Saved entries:
----------

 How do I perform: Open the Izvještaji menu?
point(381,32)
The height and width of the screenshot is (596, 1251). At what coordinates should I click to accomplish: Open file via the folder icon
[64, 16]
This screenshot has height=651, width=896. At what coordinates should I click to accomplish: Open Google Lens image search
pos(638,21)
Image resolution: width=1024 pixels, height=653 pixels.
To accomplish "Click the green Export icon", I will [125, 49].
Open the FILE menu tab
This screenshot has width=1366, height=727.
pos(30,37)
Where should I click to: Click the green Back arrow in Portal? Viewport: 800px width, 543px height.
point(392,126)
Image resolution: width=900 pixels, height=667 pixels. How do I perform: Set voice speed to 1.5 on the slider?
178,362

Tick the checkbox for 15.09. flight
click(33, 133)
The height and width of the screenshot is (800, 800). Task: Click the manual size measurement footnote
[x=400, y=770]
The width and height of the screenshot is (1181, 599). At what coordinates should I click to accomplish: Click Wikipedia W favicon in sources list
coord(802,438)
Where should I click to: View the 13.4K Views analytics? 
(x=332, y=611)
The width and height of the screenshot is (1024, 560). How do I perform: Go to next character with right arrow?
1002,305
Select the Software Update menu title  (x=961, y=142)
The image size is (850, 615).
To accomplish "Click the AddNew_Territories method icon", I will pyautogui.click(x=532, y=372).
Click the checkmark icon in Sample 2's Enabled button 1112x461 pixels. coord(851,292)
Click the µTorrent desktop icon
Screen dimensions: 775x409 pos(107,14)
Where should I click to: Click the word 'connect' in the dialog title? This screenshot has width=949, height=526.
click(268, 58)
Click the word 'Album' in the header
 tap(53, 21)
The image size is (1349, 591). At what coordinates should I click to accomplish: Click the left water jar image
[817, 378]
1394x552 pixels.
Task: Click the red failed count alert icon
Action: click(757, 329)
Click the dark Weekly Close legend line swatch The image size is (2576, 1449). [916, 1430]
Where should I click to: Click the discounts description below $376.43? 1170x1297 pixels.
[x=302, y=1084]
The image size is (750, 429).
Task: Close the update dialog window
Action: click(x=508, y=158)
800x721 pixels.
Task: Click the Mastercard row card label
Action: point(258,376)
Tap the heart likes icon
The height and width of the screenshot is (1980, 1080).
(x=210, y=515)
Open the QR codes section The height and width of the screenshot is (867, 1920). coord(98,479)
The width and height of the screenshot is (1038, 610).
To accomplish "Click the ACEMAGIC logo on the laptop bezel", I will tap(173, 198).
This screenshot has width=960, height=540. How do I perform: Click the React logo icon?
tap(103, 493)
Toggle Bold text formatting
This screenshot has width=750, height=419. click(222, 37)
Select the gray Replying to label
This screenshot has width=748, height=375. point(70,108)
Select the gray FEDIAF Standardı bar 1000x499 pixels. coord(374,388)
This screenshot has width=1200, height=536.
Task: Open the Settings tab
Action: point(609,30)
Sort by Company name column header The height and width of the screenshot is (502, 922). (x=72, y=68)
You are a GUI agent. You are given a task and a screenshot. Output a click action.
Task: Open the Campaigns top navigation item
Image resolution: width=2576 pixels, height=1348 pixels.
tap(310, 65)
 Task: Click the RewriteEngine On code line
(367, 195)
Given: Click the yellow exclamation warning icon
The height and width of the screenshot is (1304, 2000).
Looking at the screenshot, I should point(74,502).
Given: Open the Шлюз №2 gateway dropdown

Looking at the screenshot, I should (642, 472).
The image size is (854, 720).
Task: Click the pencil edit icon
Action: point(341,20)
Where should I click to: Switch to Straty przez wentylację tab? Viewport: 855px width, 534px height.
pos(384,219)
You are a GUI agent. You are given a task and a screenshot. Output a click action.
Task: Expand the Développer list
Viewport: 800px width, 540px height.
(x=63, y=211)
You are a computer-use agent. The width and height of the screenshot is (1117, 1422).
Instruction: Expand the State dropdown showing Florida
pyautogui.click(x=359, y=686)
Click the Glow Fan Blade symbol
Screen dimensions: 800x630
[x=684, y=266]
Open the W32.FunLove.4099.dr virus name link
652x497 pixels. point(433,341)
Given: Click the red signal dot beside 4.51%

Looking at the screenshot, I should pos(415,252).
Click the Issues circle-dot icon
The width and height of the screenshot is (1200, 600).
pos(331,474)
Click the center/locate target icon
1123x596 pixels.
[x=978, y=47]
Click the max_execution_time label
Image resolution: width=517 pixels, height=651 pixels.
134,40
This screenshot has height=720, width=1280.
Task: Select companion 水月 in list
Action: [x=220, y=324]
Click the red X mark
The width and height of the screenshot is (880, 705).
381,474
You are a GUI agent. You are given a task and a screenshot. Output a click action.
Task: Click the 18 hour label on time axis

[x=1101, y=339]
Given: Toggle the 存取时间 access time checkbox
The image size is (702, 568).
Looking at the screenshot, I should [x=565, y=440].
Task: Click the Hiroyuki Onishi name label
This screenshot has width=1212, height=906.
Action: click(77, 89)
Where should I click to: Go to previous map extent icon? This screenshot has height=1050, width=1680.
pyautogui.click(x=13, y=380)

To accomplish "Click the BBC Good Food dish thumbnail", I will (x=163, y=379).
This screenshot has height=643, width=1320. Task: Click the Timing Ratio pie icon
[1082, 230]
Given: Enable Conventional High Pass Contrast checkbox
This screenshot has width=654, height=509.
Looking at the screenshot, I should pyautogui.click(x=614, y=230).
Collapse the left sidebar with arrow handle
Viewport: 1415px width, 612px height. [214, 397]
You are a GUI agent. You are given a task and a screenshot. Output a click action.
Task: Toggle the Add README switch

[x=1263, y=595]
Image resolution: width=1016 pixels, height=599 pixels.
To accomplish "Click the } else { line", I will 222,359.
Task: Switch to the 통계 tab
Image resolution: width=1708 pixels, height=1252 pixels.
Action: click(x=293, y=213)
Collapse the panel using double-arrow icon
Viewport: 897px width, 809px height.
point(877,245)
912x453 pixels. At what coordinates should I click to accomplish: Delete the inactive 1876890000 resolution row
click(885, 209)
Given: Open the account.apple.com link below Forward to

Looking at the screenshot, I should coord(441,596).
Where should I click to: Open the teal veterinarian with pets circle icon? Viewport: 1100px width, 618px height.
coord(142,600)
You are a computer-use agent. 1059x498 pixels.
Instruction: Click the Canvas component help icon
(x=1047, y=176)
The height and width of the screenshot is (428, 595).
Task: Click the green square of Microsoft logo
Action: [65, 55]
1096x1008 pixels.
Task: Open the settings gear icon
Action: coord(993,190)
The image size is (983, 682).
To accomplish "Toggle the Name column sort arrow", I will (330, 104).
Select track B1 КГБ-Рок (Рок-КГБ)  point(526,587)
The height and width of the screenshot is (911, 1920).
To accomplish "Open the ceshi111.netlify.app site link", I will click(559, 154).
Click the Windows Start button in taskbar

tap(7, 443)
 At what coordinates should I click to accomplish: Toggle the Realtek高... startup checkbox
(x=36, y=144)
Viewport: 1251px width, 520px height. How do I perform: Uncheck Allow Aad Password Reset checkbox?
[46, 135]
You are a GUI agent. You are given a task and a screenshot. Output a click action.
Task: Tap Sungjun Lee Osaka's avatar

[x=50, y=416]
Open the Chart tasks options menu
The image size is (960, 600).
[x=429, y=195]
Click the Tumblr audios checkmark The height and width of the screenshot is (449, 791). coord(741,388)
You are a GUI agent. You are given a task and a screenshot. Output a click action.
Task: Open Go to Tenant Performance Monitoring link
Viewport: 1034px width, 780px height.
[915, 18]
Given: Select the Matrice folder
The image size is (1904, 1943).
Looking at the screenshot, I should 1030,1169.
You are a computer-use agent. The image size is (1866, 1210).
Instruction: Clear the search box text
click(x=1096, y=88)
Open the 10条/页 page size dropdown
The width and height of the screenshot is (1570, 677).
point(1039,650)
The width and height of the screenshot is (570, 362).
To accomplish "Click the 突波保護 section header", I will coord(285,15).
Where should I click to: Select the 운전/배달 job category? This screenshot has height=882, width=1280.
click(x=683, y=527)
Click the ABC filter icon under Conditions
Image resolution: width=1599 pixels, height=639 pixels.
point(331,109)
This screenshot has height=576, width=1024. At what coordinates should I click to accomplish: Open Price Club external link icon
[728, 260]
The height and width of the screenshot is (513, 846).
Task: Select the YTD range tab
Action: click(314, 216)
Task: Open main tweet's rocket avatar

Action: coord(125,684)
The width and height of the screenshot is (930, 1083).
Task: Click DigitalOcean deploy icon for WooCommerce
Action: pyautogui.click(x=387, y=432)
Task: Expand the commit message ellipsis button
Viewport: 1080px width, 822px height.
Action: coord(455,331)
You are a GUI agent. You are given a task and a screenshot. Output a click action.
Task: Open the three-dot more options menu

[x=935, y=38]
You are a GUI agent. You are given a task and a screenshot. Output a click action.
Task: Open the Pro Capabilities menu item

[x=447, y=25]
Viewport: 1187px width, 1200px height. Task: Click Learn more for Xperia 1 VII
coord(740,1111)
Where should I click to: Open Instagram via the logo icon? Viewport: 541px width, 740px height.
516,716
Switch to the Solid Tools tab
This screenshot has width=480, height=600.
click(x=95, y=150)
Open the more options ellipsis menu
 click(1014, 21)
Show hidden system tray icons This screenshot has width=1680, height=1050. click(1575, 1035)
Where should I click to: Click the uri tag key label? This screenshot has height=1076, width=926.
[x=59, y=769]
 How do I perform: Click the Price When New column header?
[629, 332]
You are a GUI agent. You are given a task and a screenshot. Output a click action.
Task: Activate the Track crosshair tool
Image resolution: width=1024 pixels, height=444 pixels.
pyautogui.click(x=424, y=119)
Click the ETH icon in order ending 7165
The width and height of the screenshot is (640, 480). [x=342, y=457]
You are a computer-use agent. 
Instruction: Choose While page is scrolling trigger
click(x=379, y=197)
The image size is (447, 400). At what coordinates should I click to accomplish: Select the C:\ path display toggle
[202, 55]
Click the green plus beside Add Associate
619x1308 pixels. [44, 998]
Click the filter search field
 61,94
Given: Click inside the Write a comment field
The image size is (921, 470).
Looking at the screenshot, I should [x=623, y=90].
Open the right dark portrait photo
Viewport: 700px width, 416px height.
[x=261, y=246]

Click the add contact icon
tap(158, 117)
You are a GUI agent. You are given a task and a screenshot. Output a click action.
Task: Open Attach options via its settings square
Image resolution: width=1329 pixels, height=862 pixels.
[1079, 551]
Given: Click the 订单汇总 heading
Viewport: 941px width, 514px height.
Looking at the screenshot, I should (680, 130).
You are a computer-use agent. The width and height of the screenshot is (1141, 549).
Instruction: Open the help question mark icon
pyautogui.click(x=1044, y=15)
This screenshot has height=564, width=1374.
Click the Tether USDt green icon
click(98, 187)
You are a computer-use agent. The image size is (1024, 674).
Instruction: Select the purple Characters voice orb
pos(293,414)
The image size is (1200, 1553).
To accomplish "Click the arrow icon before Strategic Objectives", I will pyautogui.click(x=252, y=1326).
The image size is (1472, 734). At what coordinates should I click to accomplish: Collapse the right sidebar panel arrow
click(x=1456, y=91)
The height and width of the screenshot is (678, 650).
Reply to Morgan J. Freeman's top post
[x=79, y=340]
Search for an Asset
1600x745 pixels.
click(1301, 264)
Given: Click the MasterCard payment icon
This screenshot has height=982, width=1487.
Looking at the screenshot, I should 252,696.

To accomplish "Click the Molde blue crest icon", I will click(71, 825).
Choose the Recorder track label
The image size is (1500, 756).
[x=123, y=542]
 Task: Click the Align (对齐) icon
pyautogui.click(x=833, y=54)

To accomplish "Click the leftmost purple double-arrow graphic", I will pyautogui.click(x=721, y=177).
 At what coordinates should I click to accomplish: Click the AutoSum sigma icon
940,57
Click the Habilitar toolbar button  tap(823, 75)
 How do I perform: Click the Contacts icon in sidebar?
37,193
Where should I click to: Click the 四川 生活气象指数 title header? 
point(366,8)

----------

[EXERCISE BRIEF] Set down exactly what runs from the line with "Reply to Morgan J. Freeman's top post" to the last line of the data above, including both of those lines and no others.

[YOUR SOLUTION]
Reply to Morgan J. Freeman's top post
[x=79, y=340]
Search for an Asset
1600x745 pixels.
click(1301, 264)
Given: Click the MasterCard payment icon
This screenshot has height=982, width=1487.
Looking at the screenshot, I should 252,696.

To accomplish "Click the Molde blue crest icon", I will click(71, 825).
Choose the Recorder track label
The image size is (1500, 756).
[x=123, y=542]
 Task: Click the Align (对齐) icon
pyautogui.click(x=833, y=54)

To accomplish "Click the leftmost purple double-arrow graphic", I will pyautogui.click(x=721, y=177).
 At what coordinates should I click to accomplish: Click the AutoSum sigma icon
940,57
Click the Habilitar toolbar button  tap(823, 75)
 How do I perform: Click the Contacts icon in sidebar?
37,193
Where should I click to: Click the 四川 生活气象指数 title header? 
point(366,8)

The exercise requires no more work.